Eu não podia ajudá-la e isso doía, fazia me sentir inutil. E eu realmente era.

Eu queria lembrá-la de que isso passaria, que ela voltaria a ser como antes e que ela voltaria a ser forte novamente. Mesmo que ela tentasse, com todas a forças, ela não conseguia ser forte, mas fingia. Por mim.

Ainda me restava alguma esperança, que tudo aquilo logo passaria. Mesmo que pouco, ainda restava.

________

Queria muito dizer que ela sobrevivera, que agora ela está feliz e contente, que ela encontrara o amor novamente. Queria dizer que nós agora íamos fazer compras juntas e que todas as noites assistíamos filmes de romance e choramos comendo brigadeiro.
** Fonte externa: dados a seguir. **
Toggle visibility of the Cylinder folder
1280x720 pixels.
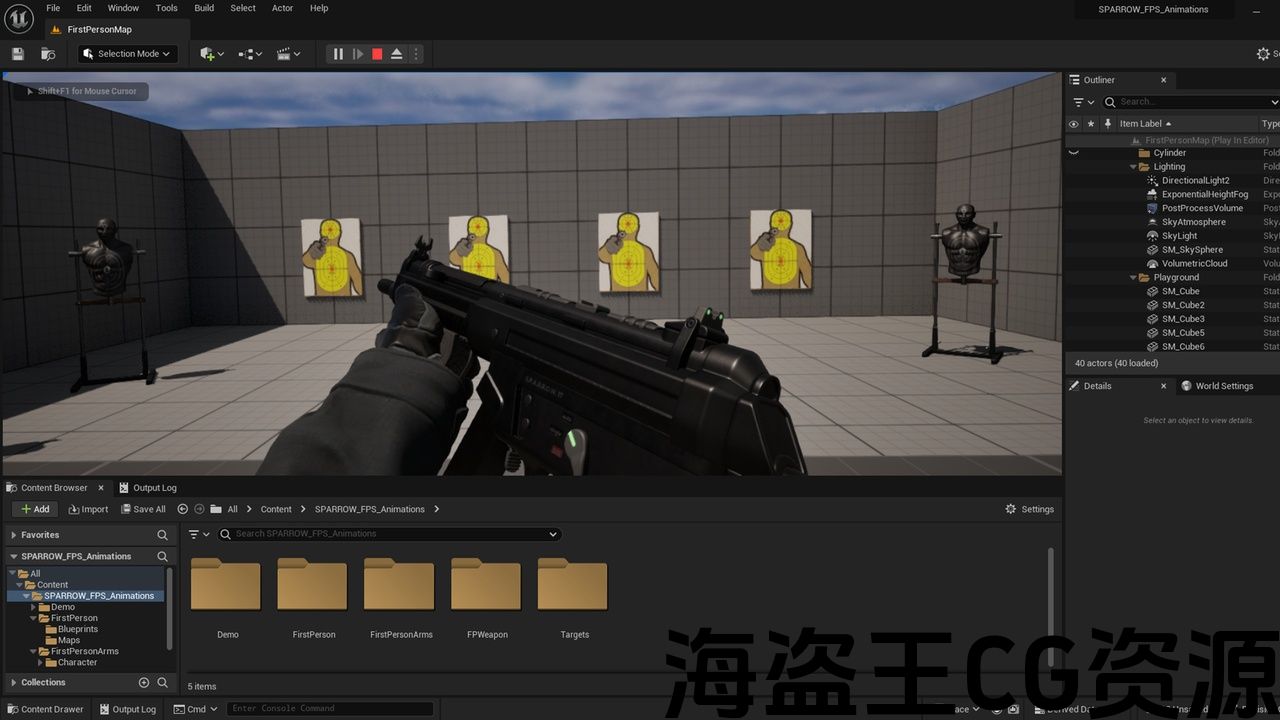(x=1074, y=153)
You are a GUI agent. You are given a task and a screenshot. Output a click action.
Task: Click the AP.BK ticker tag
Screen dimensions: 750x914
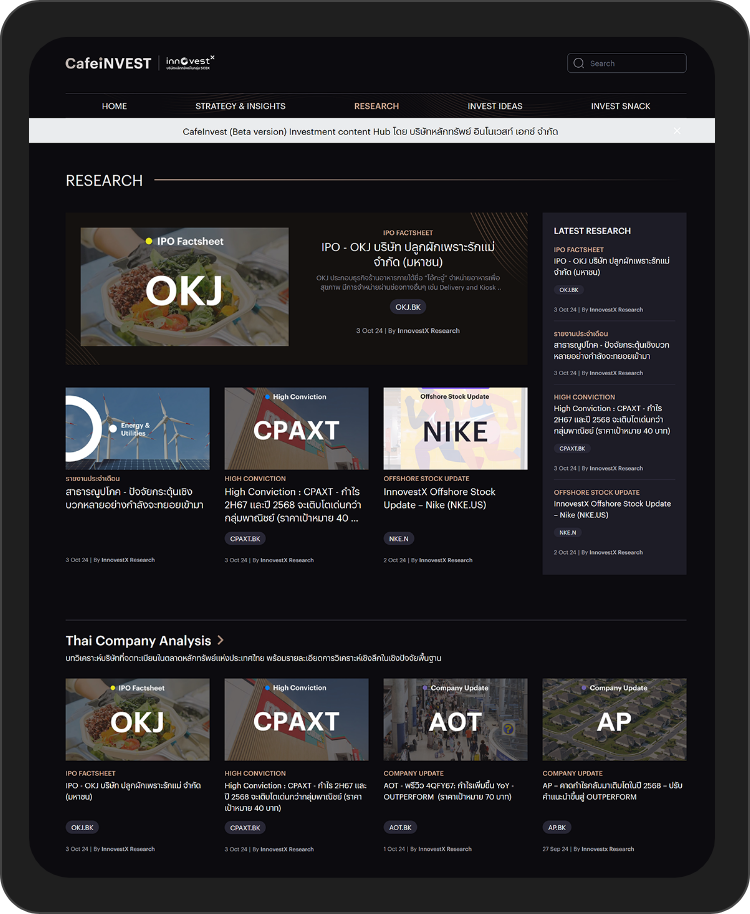557,827
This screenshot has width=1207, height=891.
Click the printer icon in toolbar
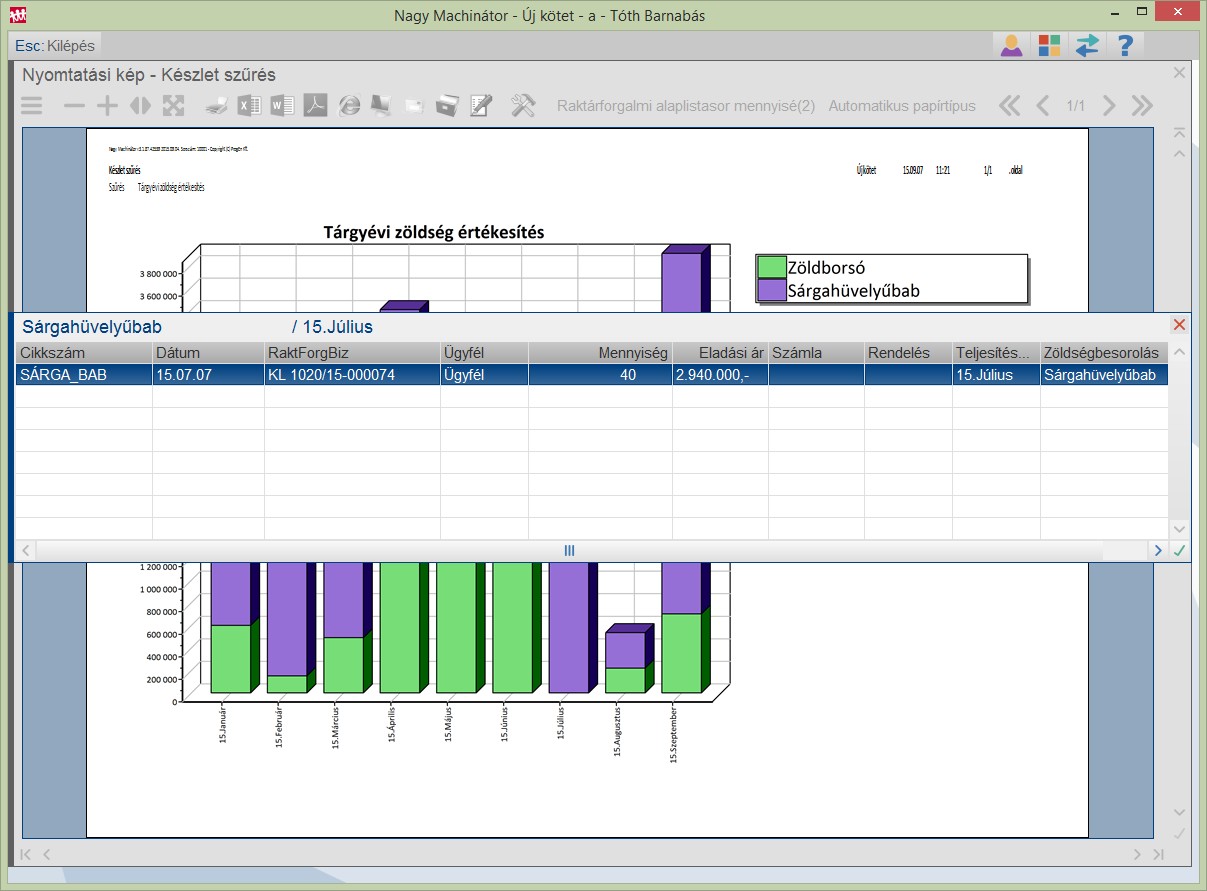(217, 106)
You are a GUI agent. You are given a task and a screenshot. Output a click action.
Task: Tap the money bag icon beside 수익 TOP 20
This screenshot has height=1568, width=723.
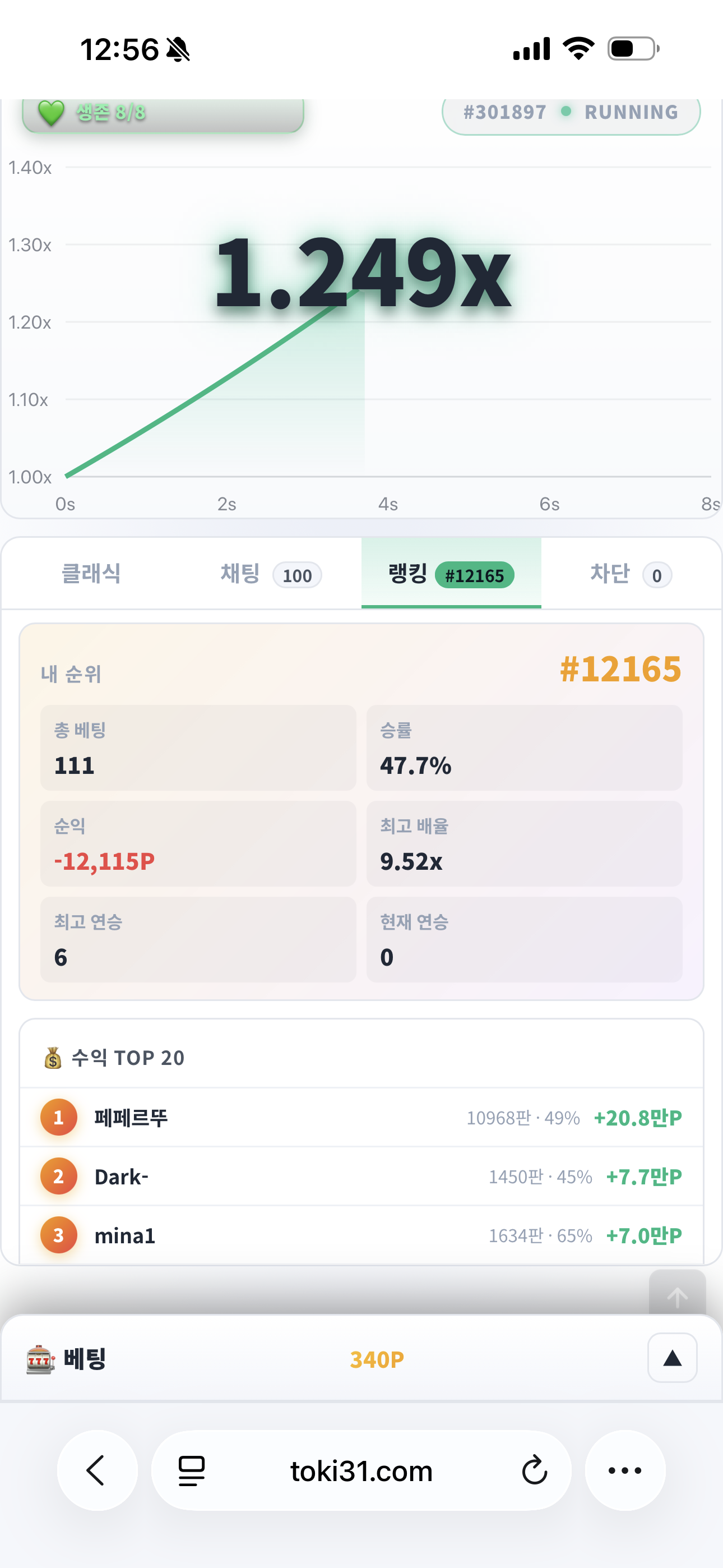coord(53,1058)
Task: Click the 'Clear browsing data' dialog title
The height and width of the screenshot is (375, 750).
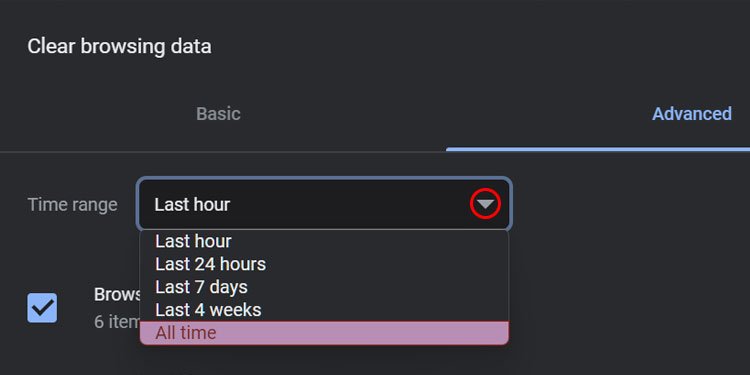Action: [x=119, y=46]
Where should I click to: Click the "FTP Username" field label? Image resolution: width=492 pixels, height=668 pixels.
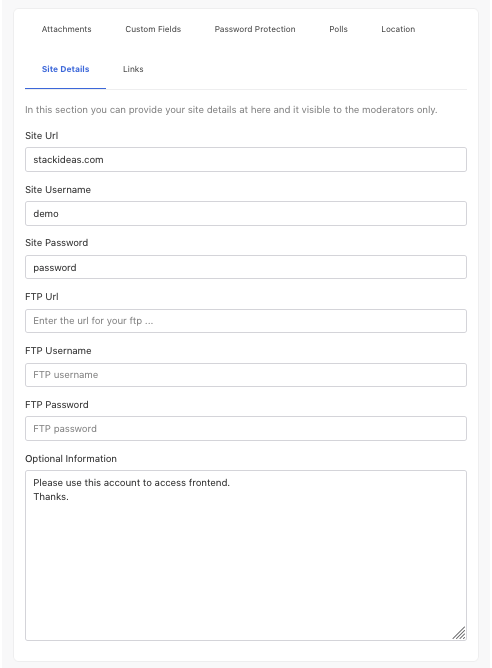pos(58,351)
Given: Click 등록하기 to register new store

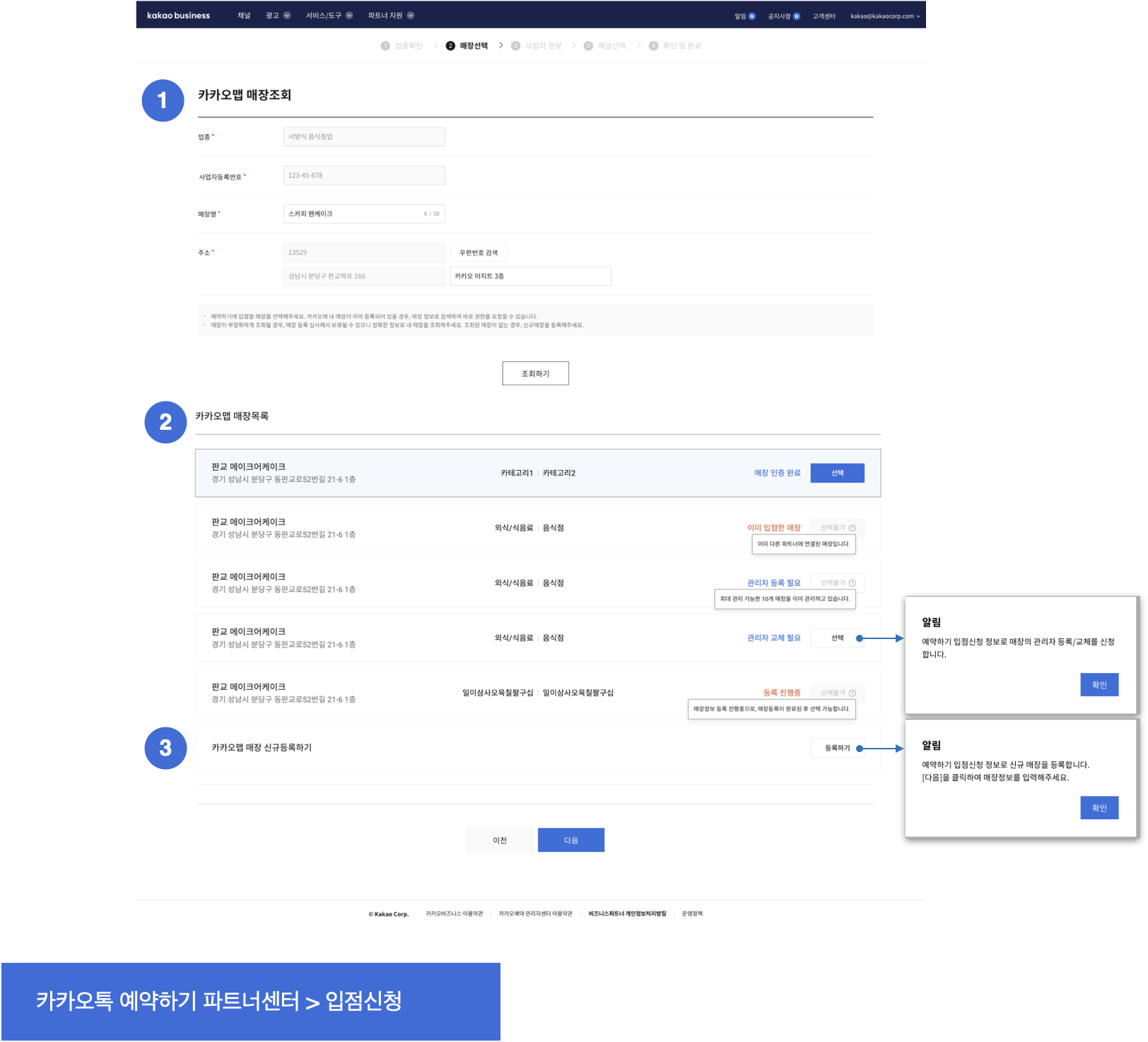Looking at the screenshot, I should tap(837, 748).
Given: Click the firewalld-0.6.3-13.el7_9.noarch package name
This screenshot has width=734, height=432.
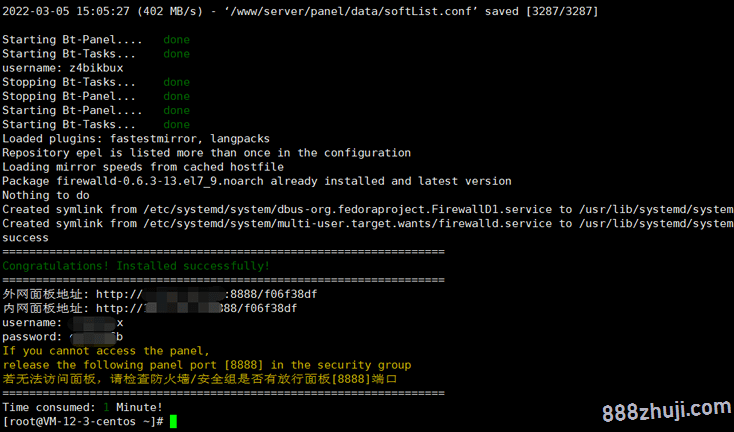Looking at the screenshot, I should pos(160,181).
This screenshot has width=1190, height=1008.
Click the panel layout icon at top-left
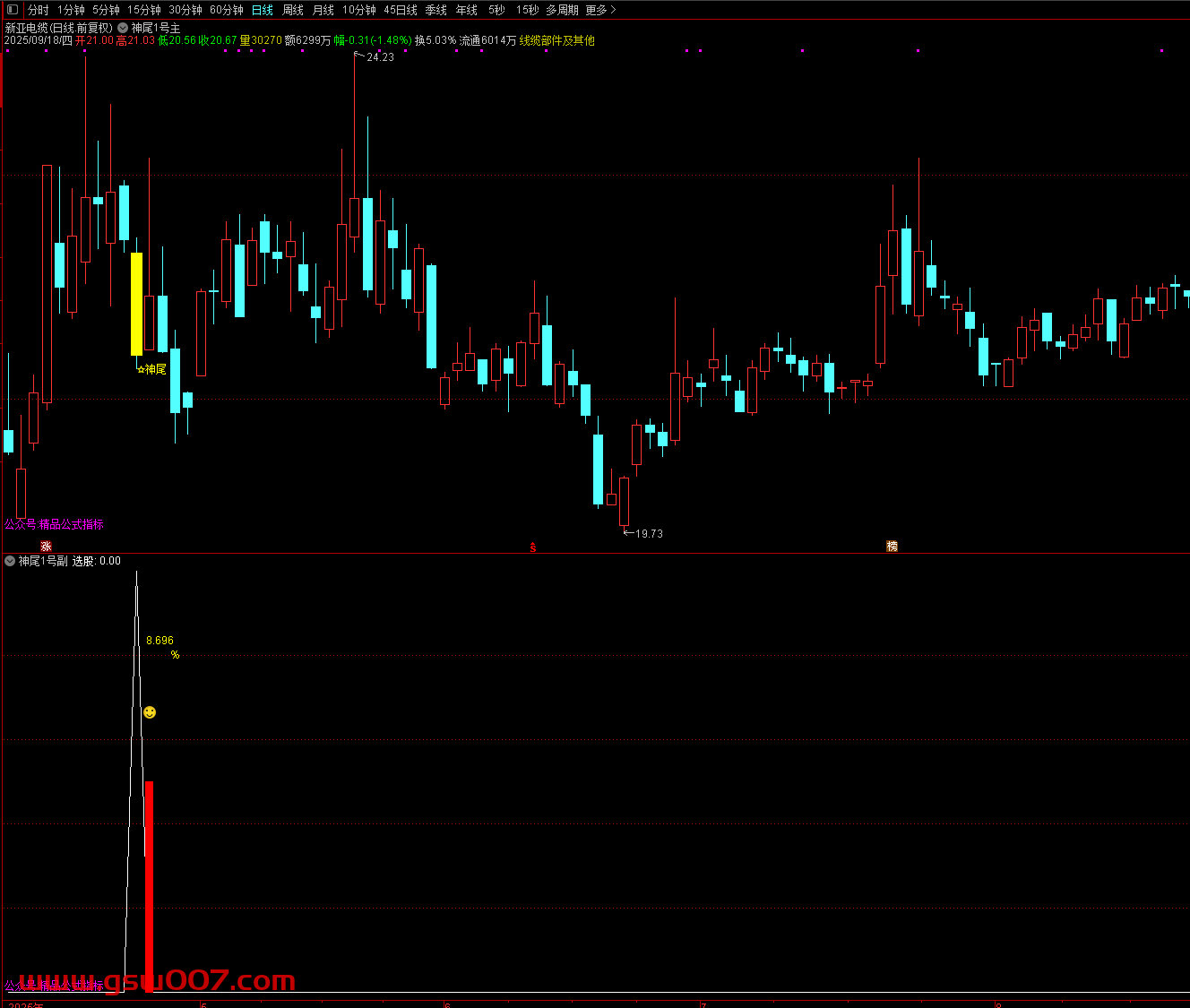tap(13, 10)
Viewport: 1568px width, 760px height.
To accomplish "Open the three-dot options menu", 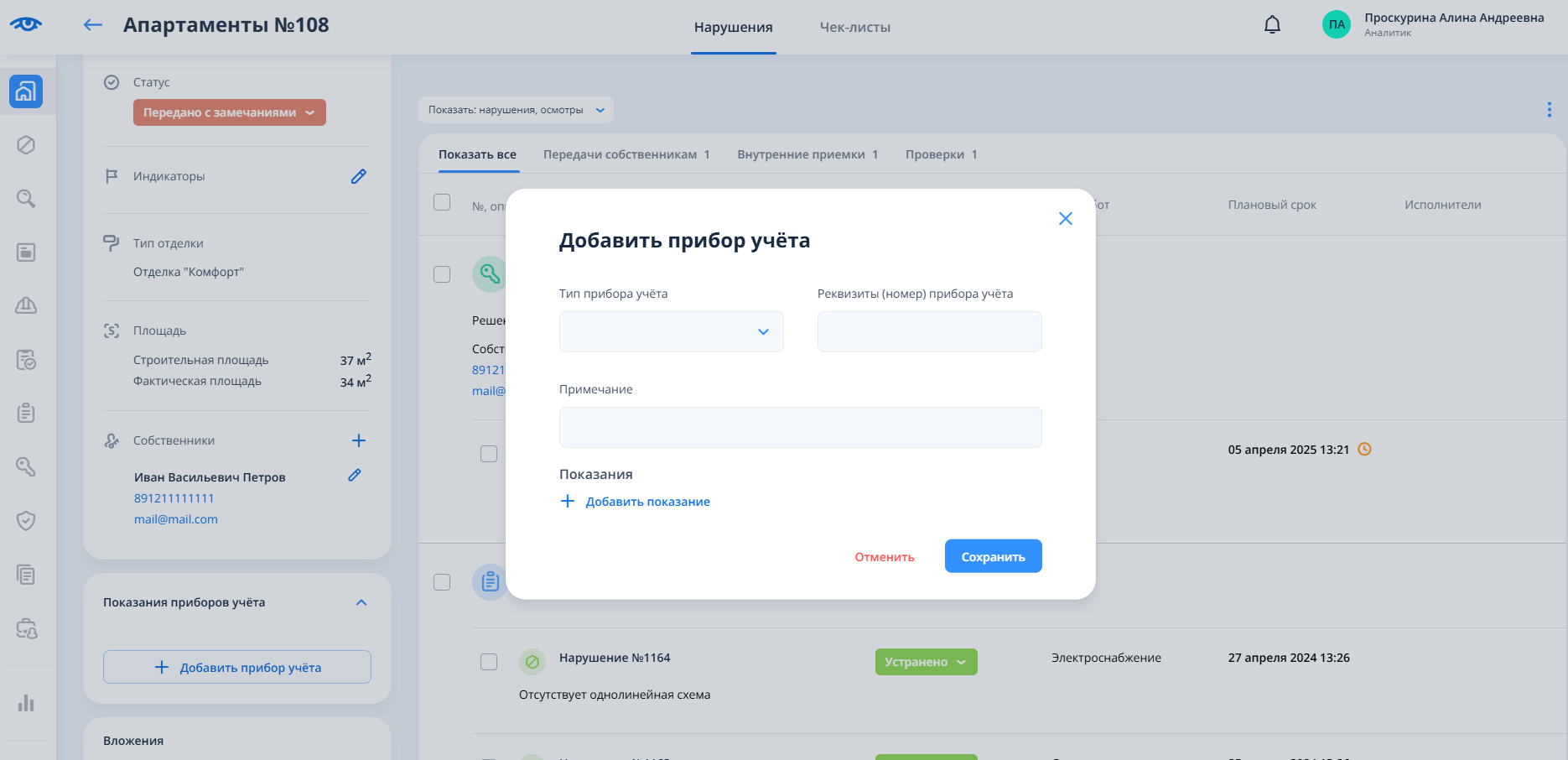I will [x=1549, y=110].
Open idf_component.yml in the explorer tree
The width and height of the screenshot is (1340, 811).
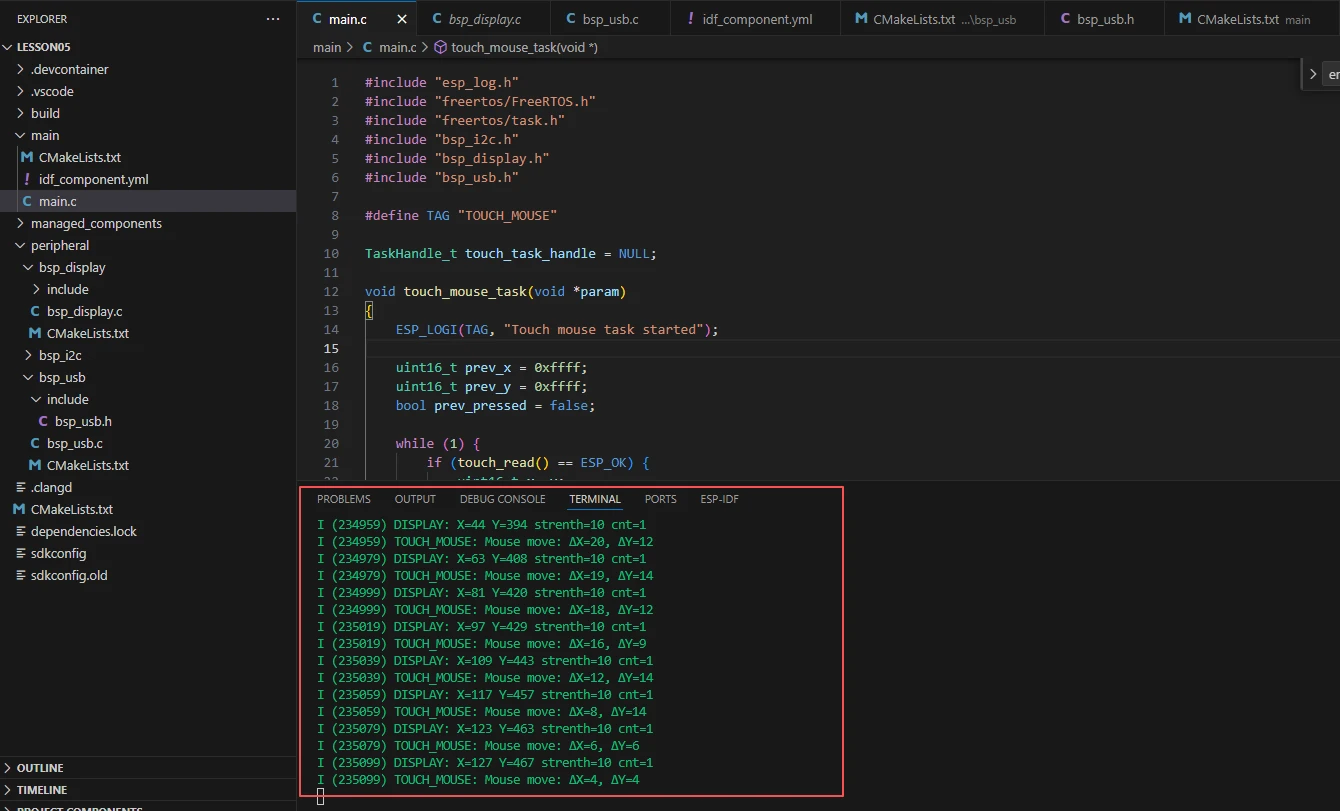pos(93,179)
Mas não, isso não aconteceu. Infelizmente ela me deixou. Queria culpá-la por tudo. Por não ter me contado sobre o câncer  e por não ter sobrevivido... Mas eu simplesmente não conseguia, porque sabia que ela havia lutado até suas forças esvaírem.

Ela tentou, mas não conseguiu.

***

Doía viver na casa onde fomos felizes. Tantas memórias. Tantas lembranças; felizes, tristes.

Apenas lembranças agora.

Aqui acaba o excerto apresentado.